DUSP6 expression is associated with osteoporosis through the regulation of osteoclast differentiation via ERK2/Smad2 signaling

Osteoporosis-related fractures, such as femoral neck and vertebral fractures, are common in aged people, resulting in increased disability rate and health-care costs. Thus, it is of great importance to clarify the mechanism of osteoclast-related osteoporosis and find effective ways to avoid its complication. In this study, gene expression profile analysis and real-time polymerase chain reaction revealed that DUSP6 expression was suppressed in human and mice osteoporosis cases. In vitro experiments confirmed that DUSP6 overexpression prevented osteoclastogenesis, whereas inhibition of DUSP6 by small interference RNA or with a chemical inhibitor, (E/Z)-BCI, had the opposite effect. (E/Z)-BCl significantly accelerated the bone loss process in vivo by enhancing osteoclastogenesis. Bioinformatics analyses and in vitro experiments indicated that miR-181a was an upstream regulator of DUSP6. Moreover, miR-181a positively induced the differentiation and negatively regulated the apoptosis of osteoclasts via DUSP6. Furthermore, downstream signals by ERK2 and SMAD2 were also found to be involved in this process. Evaluation of ERK2-deficiency bone marrow-derived macrophages confirmed the role of ERK2 signaling in the DUSP6-mediated osteoclastogenesis. Additionally, immunoprecipitation assays confirmed that DUSP6 directly modified the phosphorylation status of SMAD2 and the subsequent nuclear transportation of NFATC1 to regulate osteoclast differentiation. Altogether, this study demonstrated for the first time the role of miRNA-181a/DUSP6 in the progression of osteoporosis via the ERK2 and SMAD2 signaling pathway.

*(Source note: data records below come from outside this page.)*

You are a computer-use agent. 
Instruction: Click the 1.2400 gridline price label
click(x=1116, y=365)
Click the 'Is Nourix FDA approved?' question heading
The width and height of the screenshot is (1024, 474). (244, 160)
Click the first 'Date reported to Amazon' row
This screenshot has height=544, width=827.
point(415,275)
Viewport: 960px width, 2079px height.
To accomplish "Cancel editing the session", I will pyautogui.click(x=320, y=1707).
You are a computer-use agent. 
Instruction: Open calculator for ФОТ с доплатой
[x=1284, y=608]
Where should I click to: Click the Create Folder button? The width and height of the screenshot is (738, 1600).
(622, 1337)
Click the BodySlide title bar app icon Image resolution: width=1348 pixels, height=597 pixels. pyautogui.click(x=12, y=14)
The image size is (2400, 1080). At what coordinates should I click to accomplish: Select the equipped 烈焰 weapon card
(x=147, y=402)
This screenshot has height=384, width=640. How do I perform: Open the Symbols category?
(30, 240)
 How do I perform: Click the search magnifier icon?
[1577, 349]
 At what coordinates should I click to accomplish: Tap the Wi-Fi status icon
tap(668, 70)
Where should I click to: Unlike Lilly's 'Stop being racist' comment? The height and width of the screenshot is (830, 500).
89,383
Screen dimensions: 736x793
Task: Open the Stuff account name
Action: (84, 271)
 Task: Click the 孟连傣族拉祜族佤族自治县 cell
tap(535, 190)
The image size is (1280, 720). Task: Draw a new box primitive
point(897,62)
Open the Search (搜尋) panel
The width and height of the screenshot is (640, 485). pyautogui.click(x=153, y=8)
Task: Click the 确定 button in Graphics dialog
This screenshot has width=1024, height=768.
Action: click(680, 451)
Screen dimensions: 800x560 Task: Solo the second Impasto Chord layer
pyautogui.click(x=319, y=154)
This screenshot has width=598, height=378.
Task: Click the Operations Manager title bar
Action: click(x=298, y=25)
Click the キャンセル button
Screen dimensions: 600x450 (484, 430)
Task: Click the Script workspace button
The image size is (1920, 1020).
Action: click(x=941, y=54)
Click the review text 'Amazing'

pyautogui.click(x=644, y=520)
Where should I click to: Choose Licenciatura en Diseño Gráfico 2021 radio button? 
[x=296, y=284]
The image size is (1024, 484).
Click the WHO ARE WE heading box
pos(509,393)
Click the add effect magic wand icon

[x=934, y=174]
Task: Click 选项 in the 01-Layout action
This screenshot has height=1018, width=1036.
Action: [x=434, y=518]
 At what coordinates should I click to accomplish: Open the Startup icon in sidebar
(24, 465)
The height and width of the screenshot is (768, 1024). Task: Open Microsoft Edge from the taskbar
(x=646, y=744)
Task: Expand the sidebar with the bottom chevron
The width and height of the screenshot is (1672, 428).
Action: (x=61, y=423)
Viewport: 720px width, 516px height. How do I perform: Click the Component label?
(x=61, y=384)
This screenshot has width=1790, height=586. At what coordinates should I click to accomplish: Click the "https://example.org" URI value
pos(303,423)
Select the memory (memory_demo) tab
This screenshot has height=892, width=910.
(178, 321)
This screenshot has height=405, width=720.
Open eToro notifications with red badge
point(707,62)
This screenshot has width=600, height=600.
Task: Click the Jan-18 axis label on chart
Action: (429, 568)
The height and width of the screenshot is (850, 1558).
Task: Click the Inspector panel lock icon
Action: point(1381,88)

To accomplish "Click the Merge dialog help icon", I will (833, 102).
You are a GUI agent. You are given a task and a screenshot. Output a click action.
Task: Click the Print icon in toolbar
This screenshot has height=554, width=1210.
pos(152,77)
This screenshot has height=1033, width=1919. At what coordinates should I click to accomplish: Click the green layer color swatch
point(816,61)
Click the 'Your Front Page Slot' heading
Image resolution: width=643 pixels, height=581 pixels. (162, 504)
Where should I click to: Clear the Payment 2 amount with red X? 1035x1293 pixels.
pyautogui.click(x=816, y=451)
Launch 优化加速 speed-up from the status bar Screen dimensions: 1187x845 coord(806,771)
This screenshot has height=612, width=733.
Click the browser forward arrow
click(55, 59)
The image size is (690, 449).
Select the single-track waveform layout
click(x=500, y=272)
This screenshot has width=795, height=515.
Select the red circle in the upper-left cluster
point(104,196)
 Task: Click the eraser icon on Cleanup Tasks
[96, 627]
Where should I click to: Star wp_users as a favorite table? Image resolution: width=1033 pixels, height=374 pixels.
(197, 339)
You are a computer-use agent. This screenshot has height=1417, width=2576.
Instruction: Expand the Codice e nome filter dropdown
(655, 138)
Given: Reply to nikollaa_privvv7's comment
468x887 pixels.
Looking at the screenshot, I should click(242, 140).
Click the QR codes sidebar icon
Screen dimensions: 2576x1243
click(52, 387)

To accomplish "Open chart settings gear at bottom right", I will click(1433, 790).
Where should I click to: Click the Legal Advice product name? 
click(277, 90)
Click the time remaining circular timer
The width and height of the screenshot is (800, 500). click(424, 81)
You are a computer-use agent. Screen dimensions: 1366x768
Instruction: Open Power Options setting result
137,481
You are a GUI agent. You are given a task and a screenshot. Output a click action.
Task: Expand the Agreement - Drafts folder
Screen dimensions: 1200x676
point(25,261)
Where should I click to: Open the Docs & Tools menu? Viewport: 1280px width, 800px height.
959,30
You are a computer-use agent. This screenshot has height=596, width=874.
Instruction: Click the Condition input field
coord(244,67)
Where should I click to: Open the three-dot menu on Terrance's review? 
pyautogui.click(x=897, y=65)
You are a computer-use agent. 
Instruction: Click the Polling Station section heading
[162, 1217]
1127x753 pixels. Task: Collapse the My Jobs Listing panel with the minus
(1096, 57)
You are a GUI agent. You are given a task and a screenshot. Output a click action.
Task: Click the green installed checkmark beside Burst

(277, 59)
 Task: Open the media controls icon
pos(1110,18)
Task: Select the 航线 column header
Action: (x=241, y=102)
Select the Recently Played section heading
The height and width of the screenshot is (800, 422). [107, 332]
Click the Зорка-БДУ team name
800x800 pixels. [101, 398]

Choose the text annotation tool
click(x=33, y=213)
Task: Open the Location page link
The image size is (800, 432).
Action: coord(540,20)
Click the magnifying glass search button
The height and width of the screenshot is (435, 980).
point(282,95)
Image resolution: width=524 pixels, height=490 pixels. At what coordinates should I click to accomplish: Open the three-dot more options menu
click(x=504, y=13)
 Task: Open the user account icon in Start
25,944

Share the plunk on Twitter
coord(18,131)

Hence, DUSP6 may represent a novel target for the treatment of osteoclast-related diseases in the future.

Automated summary

This study identified the role of miR-181a/DUSP6 in the progression of osteoporosis through the ERK2 and SMAD2 signaling pathways, suggesting that DUSP6 may represent a novel target for the treatment of osteoclast-related diseases in the future.